F. McButter Pants said...

He's jealous. So jealous. Oh, and POWER hungry. You got to feel sorry for a guy like that, and his wife...lol

You did the right thing. This will blow over. Maybe blowing him right out the door.

--cara said...

Screwdestiny, I know, that's exactly what I thought. His actions seemed very un-Christian like to me, too.

Verity Vaudeville, I thought about blocking him but after the reaction I got from him once I unfollowed him (which was the point when he said he'd call the owner) I was afraid to block him because who knows how mad that would make him or what he'd say to the owner. At some point I will block him, I just want to give it a while to die down some.

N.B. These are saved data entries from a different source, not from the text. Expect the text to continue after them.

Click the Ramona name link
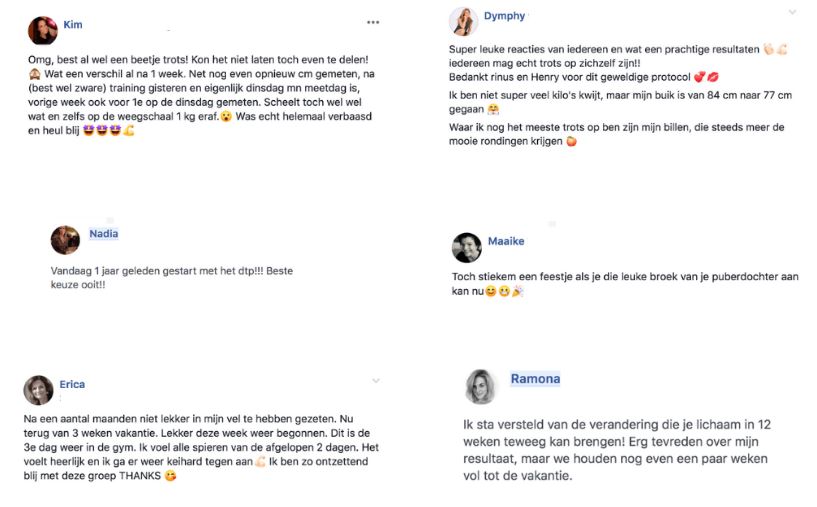This screenshot has width=817, height=507. tap(535, 379)
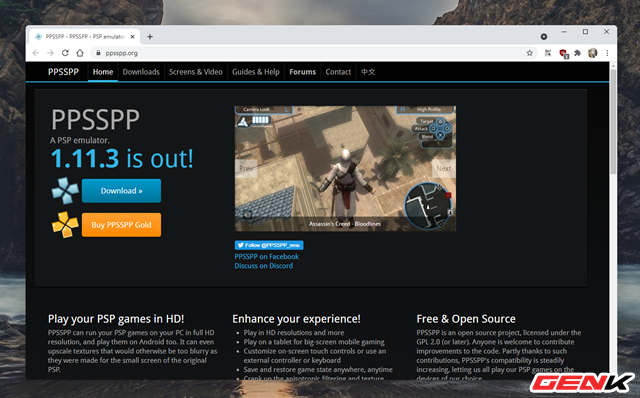Image resolution: width=640 pixels, height=398 pixels.
Task: Follow @PPSSPP_emu on Twitter
Action: [x=269, y=245]
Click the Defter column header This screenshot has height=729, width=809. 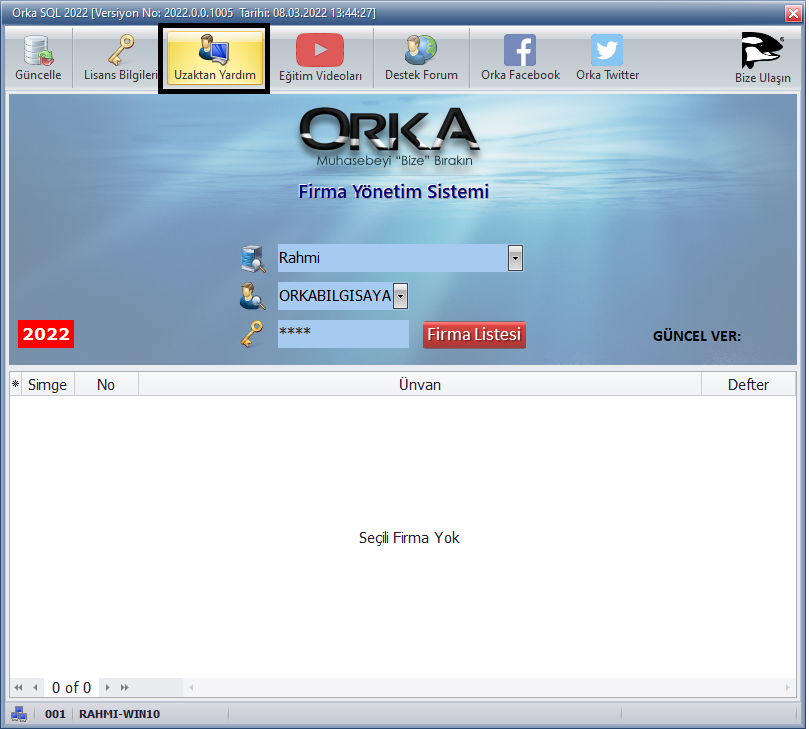[748, 385]
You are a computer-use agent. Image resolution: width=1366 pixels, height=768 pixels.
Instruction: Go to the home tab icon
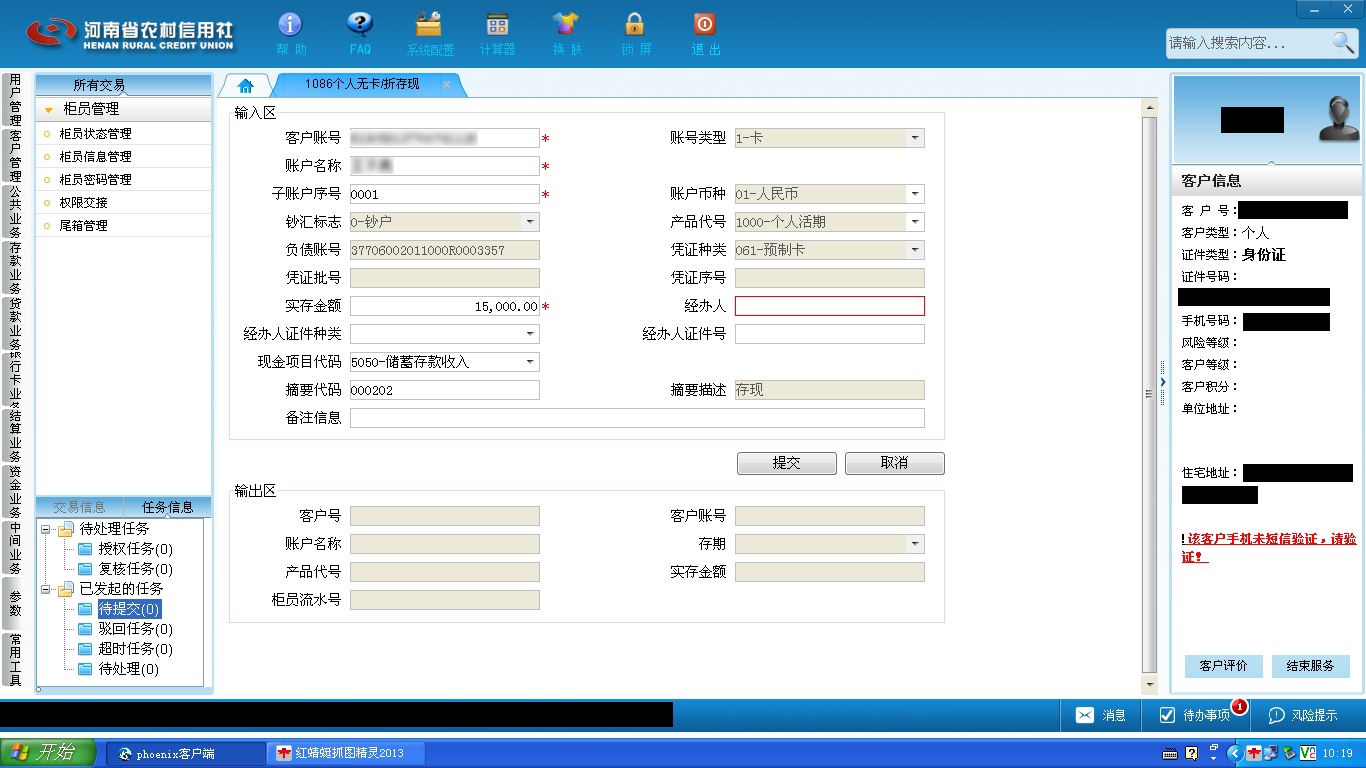coord(246,86)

Blue & Tammy, I know I shouldn't have responded to anything he said, but I felt like I had to only because he mentioned my company and I had my company name in my bio. I thought if I didn't responded, he'd definitely cause some problems for my company. Bigger things have happened from much smaller things. I kept envisioning him taking it to the press or worse a "Letter to the Editor" of my magazine, which could really reek havoc for me. But I really wish I could have just ignored him.

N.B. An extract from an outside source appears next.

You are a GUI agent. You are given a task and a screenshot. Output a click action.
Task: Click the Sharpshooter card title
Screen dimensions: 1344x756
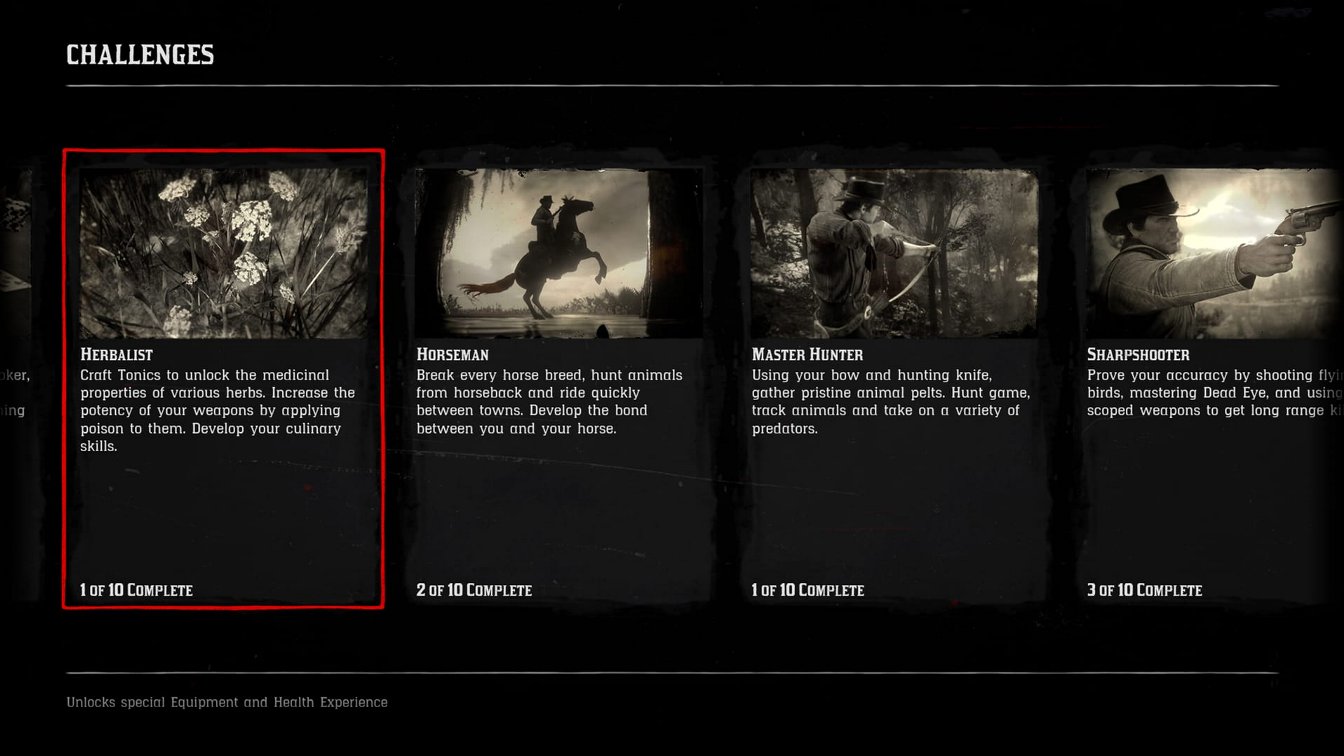click(x=1139, y=355)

I'm just mad now because I'm so cautious about my tweets now.

Diana said...

Oh Cara, that's horrible! What a creep and how scary for you. I'm so sorry.

My company has a policy, we're not allowed to say their name in any internet stuff. Well, we can say it, but Lord help us if we say anything bad about them. I'm extremely careful because of the horror stories I've heard (people have been fired for saying their opinion about the company, in a negative light, in their blogs or on Facebook).

Your company doesn't sound like the problem though, it sounds like a nut case out there on the internet just looking to cause trouble.

Have you thought of making your tweets private? Maybe just temporarily?

So sorry this happened to you, of all people. You're so sweet! Anyway, be careful and protect yourself.

WWSuzi said...

All i can say is that he is definitely a bully! My work made everyone sign a statement that we would not mention their company or things that happen within their company!
Although i have a twitter account i really don't use it anymore.

On the Weight Loss Journey said...

Enough has been said in the earlier comments, so I won't rehash them.

However, this is a matter that you could take to the police and get their opinion, especially if he keeps bothering you. Do you know if he is in the same area?

Anyway, everyone makes mistakes and it sounds like you handled your retweet(?) just fine. Acknowledging the mistake and moving on.

NewMe said...

This man is mentally ill. Hopefully, if you remain silent he will eventually give up on harassing you. Unfortunately, he will probably go on to harass someone else.

MaryFran said...

Everything I needed to say has already been said (about the un-christian like attitude that HE was displaying and the fact that he is the one that has the problem).

But I will go on and say this......people like him are what gives Christianity a bad name....and that makes me sad!

Keep doing what you are doing.....I read your posts and I'm uplifted. Accidentally re-tweeting a profanity (of even doing it knowingly) does not take away from the radience that I see shining through you!

--cara said...

Diana, I've thought about making my tweets private, but I feel like that would give him some sort of happiness that he's effected me so much.

On The Weigh Loss Journey, my husband thought about taking it to the police. I'm pretty sure he's in the Orlando area because his twitter name has Orlando in it. And if he keeps going or causes me any more trouble, we definitely will take it to them to see what they can do.

New Me, yea, my husband noticed he was harassing someone else about a cuss word in a news story somewhere.

--cara said...

MaryFran, Thanks. That was sweet. You know I felt the same way about him when he first started coming after me as a "concerned Christian". He was giving us all a bad name. Proving the point of atheists and non-believers about the whole "holier than thou" thing. He thought he was being a good Christian by doing this, but he was really just making us Christians look bad. Sad is right.